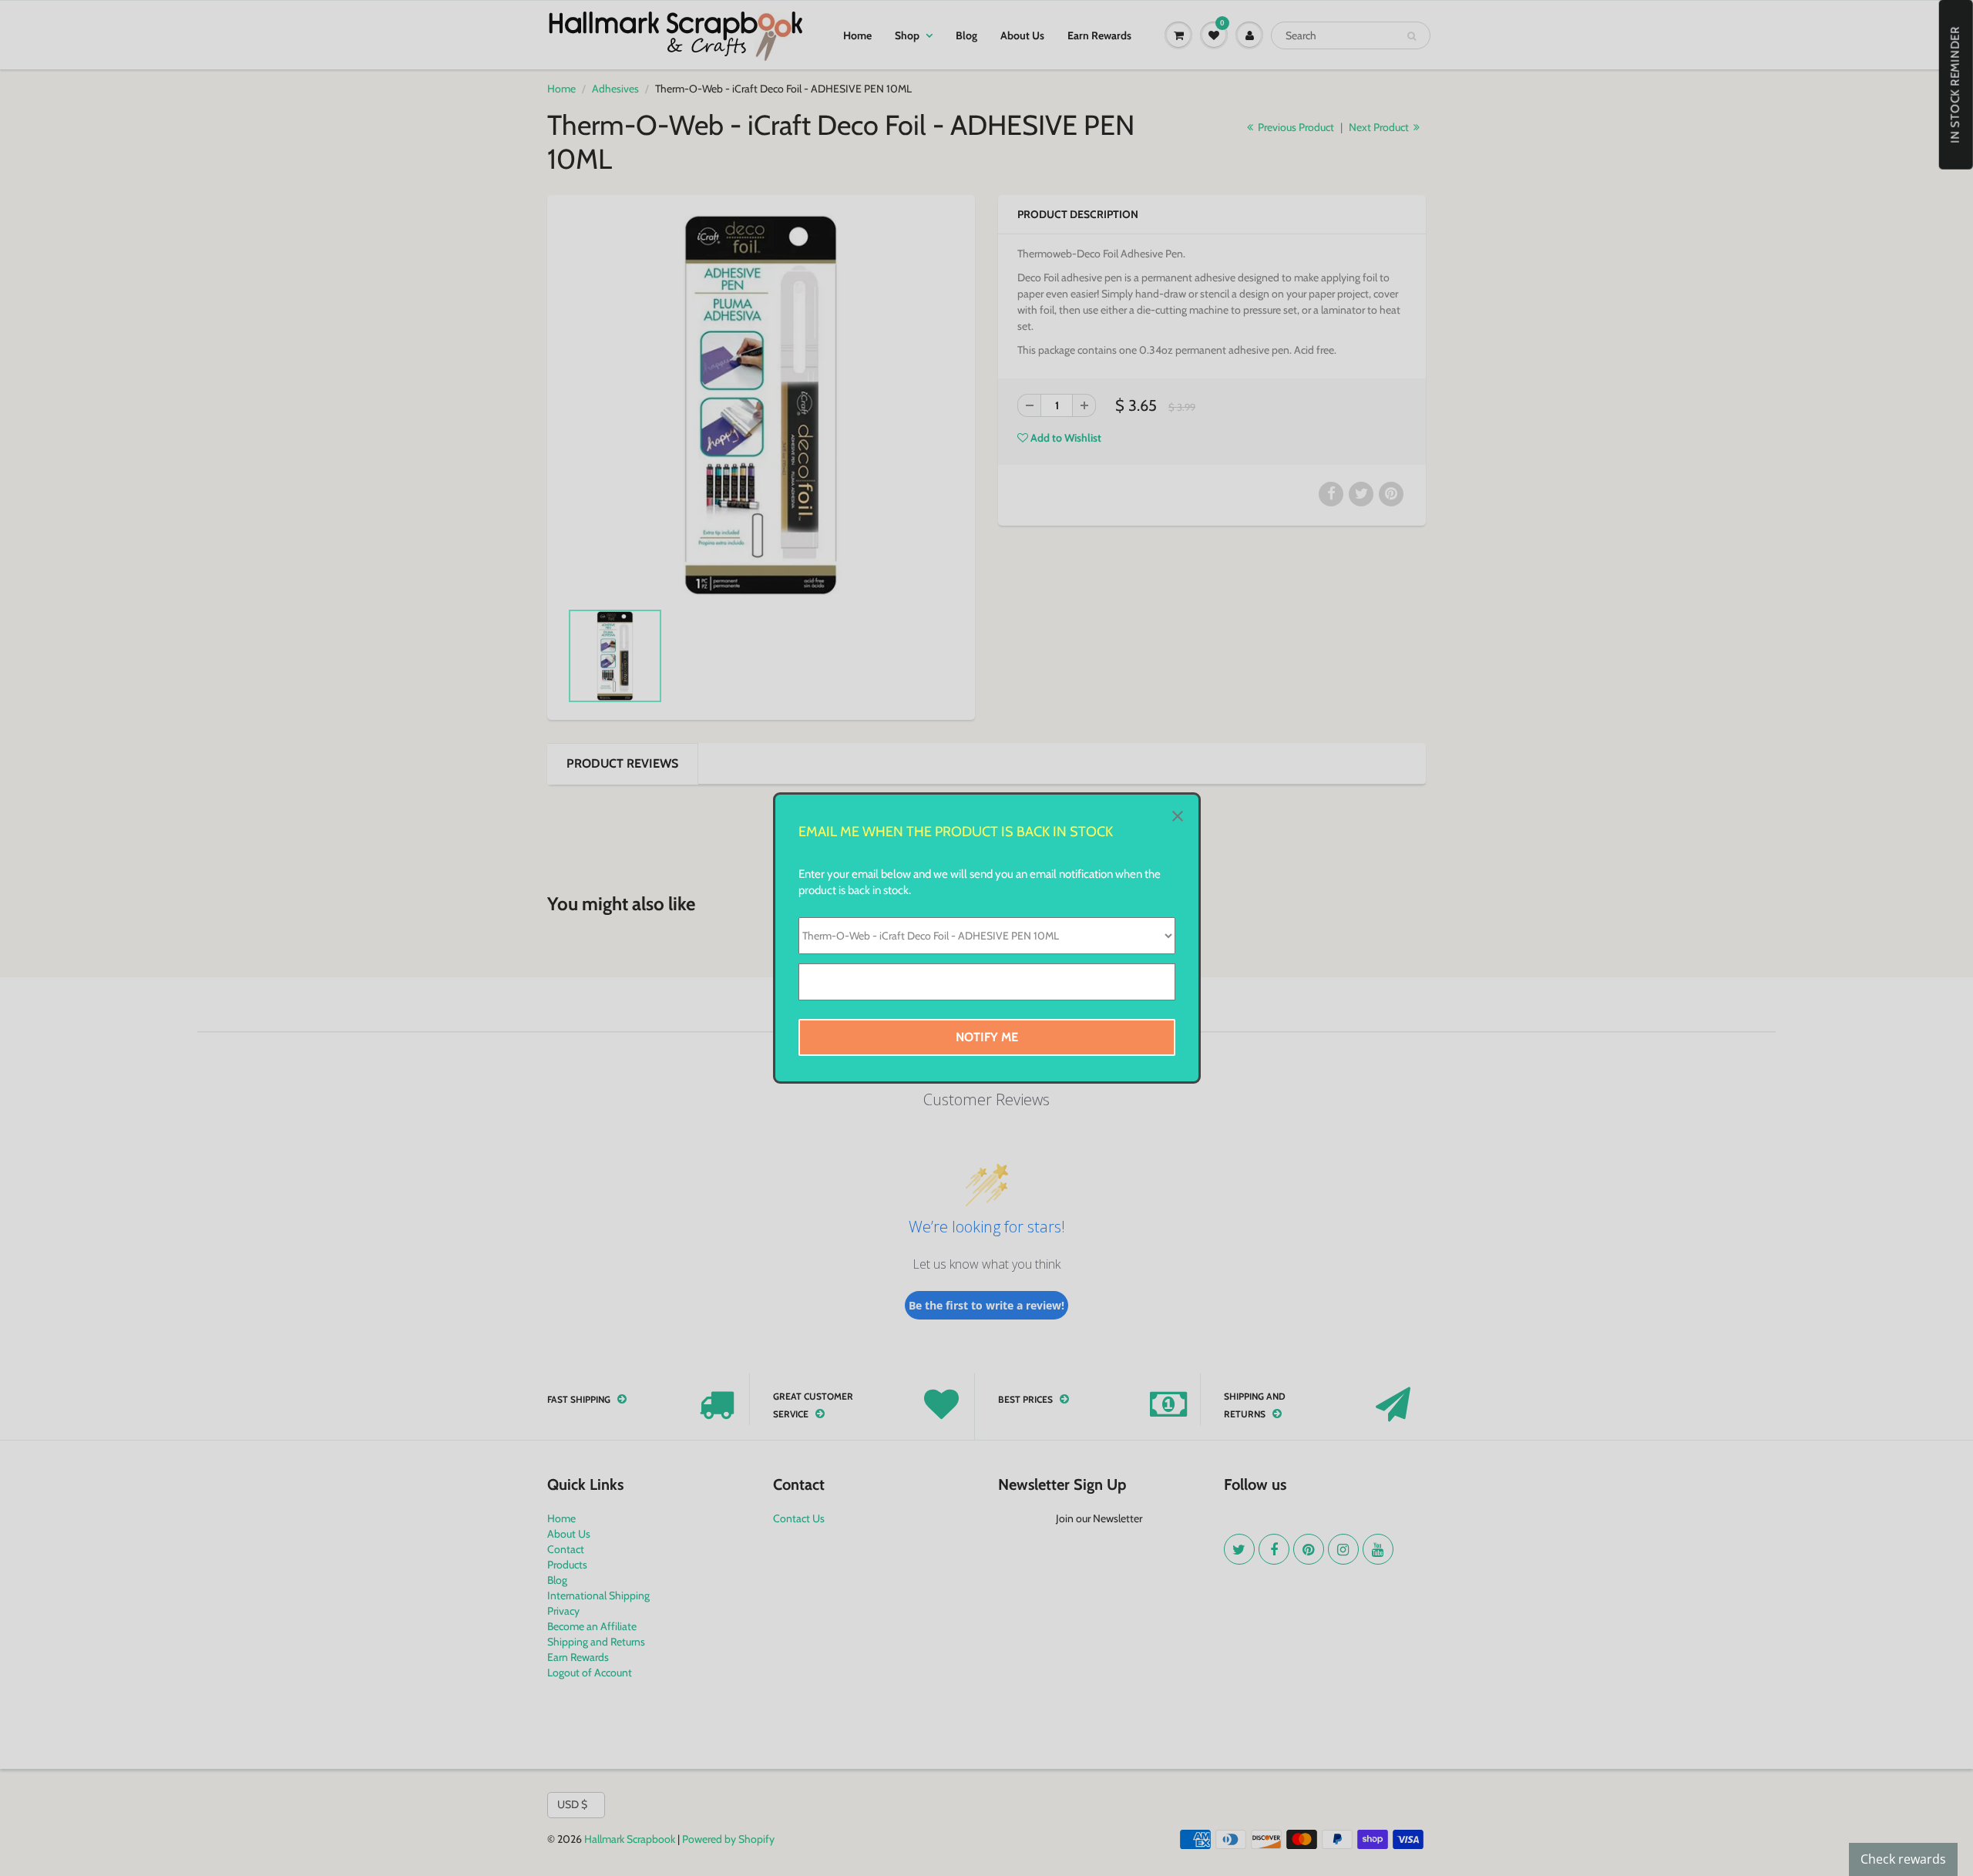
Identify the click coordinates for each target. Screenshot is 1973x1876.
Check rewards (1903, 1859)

■ ■ ■ ■ ■

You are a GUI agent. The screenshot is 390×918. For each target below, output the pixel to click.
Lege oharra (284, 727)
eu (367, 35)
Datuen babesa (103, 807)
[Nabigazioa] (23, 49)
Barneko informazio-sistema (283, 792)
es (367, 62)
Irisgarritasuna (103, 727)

■ ■ ■ ■ ■

**WHAT YOU NEED TO DO**
Leave out every line above except those from the line with "You are a GUI" up to and including the line with "Irisgarritasuna (103, 727)", and copy those exactly.

**TASK SOLUTION**
You are a GUI agent. The screenshot is 390×918. For each target below, output the pixel to click.
Lege oharra (284, 727)
eu (367, 35)
Datuen babesa (103, 807)
[Nabigazioa] (23, 49)
Barneko informazio-sistema (283, 792)
es (367, 62)
Irisgarritasuna (103, 727)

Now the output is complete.